51)[line 41]רחבעם וירבעםRECHAV'AM V'YERAV'AM
(a)Rechav'am, the son of Shlomo ha'Melech, ignored the counsel of his father's ministers to win the people over by repealing the high tax and hard labor that Shlomo had instituted. Instead, he listened to the advice of his friends demonstrate his kingly power immediately. As a result, the people rebelled (Melachim I 12:1-17).

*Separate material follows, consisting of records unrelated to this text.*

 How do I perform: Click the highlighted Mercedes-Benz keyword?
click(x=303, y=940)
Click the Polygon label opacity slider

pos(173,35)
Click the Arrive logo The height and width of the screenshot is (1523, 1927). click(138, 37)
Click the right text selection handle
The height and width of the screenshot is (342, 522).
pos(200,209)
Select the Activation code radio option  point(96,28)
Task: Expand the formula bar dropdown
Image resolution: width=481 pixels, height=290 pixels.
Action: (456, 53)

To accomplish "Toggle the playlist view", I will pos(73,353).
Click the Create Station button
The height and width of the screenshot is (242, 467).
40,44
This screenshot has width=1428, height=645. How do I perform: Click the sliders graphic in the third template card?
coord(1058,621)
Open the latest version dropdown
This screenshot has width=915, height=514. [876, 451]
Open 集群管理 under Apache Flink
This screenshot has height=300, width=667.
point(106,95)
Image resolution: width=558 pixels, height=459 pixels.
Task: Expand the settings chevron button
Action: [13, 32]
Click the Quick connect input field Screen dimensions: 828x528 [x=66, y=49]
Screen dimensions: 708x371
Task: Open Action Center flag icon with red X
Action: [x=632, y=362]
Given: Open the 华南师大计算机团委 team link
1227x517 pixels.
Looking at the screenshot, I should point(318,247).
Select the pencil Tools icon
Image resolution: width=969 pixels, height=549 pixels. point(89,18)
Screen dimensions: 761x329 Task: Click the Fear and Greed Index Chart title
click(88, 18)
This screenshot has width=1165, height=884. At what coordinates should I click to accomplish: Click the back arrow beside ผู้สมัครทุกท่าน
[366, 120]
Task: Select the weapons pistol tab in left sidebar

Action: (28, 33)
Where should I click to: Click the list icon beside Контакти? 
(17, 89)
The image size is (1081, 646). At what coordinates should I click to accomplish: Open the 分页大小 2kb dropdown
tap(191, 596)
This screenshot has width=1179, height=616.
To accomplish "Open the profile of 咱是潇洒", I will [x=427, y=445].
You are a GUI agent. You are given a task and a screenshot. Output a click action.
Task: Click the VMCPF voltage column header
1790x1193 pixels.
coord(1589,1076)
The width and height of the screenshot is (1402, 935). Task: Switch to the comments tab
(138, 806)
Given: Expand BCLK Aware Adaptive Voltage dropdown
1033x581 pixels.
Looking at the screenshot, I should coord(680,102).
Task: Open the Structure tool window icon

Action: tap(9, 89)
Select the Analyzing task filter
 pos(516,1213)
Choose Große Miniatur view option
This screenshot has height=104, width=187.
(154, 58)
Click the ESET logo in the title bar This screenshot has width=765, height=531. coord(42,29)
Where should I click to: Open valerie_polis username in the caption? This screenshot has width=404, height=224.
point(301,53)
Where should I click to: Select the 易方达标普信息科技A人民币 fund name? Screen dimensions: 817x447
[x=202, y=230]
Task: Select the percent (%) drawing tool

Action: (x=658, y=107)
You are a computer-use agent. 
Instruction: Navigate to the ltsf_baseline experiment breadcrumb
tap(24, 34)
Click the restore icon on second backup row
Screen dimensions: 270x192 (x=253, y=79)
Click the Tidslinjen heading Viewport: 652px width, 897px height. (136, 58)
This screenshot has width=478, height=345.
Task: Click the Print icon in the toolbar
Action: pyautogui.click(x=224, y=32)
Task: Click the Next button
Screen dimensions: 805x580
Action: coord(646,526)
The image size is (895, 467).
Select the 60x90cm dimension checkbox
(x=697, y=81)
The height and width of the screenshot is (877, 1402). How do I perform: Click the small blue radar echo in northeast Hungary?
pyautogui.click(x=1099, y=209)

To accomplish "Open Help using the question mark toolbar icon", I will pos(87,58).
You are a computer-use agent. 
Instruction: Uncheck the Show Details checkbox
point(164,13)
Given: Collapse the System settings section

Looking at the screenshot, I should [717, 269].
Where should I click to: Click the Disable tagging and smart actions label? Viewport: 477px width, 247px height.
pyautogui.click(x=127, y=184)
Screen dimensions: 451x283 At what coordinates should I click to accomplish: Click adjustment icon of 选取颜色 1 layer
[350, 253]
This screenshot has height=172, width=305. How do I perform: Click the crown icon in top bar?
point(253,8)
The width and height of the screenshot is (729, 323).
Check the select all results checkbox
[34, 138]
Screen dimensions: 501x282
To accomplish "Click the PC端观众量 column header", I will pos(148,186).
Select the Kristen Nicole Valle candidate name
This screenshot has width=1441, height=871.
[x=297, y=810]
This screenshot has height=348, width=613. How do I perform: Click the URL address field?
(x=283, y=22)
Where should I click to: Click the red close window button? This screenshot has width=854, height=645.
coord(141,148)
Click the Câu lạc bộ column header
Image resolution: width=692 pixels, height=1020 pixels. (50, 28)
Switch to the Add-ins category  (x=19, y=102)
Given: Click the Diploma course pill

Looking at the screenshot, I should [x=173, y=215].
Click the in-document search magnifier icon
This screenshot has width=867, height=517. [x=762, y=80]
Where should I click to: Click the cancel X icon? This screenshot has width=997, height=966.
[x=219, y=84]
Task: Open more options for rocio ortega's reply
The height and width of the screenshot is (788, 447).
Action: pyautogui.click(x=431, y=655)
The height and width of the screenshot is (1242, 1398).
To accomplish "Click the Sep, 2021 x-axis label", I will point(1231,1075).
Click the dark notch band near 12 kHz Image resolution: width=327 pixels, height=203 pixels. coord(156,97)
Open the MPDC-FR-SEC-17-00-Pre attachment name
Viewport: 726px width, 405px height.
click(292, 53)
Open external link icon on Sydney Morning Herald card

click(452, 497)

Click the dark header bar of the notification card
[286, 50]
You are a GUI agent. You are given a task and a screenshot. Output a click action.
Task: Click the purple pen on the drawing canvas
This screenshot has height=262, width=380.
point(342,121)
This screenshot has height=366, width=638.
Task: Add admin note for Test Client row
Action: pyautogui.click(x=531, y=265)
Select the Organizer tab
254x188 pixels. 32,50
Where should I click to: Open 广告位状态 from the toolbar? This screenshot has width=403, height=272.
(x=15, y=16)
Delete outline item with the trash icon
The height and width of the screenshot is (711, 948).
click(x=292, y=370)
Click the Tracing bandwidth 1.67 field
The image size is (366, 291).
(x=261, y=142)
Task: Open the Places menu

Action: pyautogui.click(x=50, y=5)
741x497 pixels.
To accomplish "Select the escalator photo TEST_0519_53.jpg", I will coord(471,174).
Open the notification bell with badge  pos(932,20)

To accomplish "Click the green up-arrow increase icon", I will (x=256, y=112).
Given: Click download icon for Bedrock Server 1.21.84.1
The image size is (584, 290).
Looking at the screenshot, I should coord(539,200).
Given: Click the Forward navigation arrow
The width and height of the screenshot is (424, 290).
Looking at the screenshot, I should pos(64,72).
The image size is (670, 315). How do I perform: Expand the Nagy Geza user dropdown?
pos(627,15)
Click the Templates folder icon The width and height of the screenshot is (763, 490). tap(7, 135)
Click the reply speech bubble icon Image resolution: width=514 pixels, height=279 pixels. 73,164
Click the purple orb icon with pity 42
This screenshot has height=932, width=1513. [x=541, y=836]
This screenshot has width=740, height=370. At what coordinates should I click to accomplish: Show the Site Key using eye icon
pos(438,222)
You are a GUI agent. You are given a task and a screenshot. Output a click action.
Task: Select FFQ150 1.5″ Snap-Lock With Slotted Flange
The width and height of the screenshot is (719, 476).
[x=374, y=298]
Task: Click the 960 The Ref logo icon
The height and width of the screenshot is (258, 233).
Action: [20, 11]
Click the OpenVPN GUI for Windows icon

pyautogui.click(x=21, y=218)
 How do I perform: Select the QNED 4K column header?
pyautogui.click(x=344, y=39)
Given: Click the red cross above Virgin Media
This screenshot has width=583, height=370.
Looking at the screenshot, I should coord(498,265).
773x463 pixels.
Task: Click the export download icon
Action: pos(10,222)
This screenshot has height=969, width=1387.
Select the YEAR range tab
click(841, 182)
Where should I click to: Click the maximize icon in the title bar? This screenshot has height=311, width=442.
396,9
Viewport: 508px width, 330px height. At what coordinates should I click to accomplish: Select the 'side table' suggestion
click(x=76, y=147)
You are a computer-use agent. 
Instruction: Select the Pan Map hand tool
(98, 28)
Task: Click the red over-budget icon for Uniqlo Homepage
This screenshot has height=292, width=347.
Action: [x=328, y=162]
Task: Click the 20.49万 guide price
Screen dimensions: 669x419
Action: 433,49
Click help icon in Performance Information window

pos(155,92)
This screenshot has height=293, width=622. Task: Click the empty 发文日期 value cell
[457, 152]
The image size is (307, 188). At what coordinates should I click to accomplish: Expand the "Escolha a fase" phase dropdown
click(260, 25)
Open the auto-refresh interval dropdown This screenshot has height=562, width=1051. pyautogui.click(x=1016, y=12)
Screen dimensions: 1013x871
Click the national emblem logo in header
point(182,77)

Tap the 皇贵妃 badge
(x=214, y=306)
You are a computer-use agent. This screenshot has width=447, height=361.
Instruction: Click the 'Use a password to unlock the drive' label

(b)All of the tribes other than Yehudah and Binyamin seceded from the kingdom and created another under the kingship of Yerav'am ben Nevat of the Shevet of Efrayim.
52)[line 41]"בֶּן-שָׁנָה שָׁאוּל בְּמָלְכוֹ""BEN SHANA SHA'UL B'MALCHO ..."- "The process of crowning Sha'ul as king took one year ..." (Shmuel I 13:1). Our Gemara interprets this as, "Sha'ul was as a one-year-old child when he became king."
53a)[line 42]טיטTIT- dirt
b)[line 42]צואהTZO'AH- excrement
54)[line 43]אחויאו ליהACHVI'U LEI- it was shown to him
55)[line 43]סיוטאSEYUTA- angels whose appearance was frightening
56)[line 43]נעניתי לכםNA'ANEISI LACHEM- I have humbled myself before you; I ask forgiveness of you
57)[line 45]דופיDOFI- a blemish upon his lineage
58)[line 46]קופה של שרציםKUPA SHEL SHERATZIM- a box of bugs (the proverbial can of worms)
59)[line 47]תזוח דעתו עליוTAZU'ACH DA'ATO- he becomes haughty
60)[line 47]חזור לאחוריךCHAZOR L'ACHORECHA- look behind you
61)[line 48]"וּבְנֵי בְלִיַּעַל אָמְרוּ, מַה-יֹּשִׁעֵנוּ זֶה, וַיִּבְזֻהוּ, וְלֹא-הֵבִיאוּ לוֹ מִנְחָה; וַיְהִי כְּמַחֲרִישׁ." "וַיַּעַל נָחָשׁ הָעַמּוֹנִי, וַיִּחַן עַל-יָבֵישׁ גִּלְעָד ...""U'VNEI BLIYA'AL AMRU ...", "VA'YA'AL NACHASH HA'AMONI ..." (The rocky beginning to the kingship of Sha'ul)
(a)Klal Yisrael requested of Shmuel ha'Navi that he crown a king over them. When Shmuel presented Sha'ul as the next first king of Yisrael, most of the nation rejoiced. However, "And the rebellious among them said, 'What deliverance will this one provide?' and they ridiculed him, and they did not offer presents; and he (Sha'ul) was as one who is silent" (Shmuel I 10:27).
(b)"And Nachash the king of Amon encamped upon Yavesh Gil'ad ..." (Shmuel I 11:1). The people of Yavesh Gil'ad asked Nachash to rule over them. He agreed, but only upon terrible and degrading conditions. Sha'ul spearheaded a war against him and saved them.
(c)After the war, members of Klal Yisrael offered to put to death those who rebelled against Sha'ul. He refused, citing the victory as reason enough for a pardon.
(d)Rav Yehudah says in the name of Rav that this lack of leadership demonstrated that Sha'ul was not fit for leadership.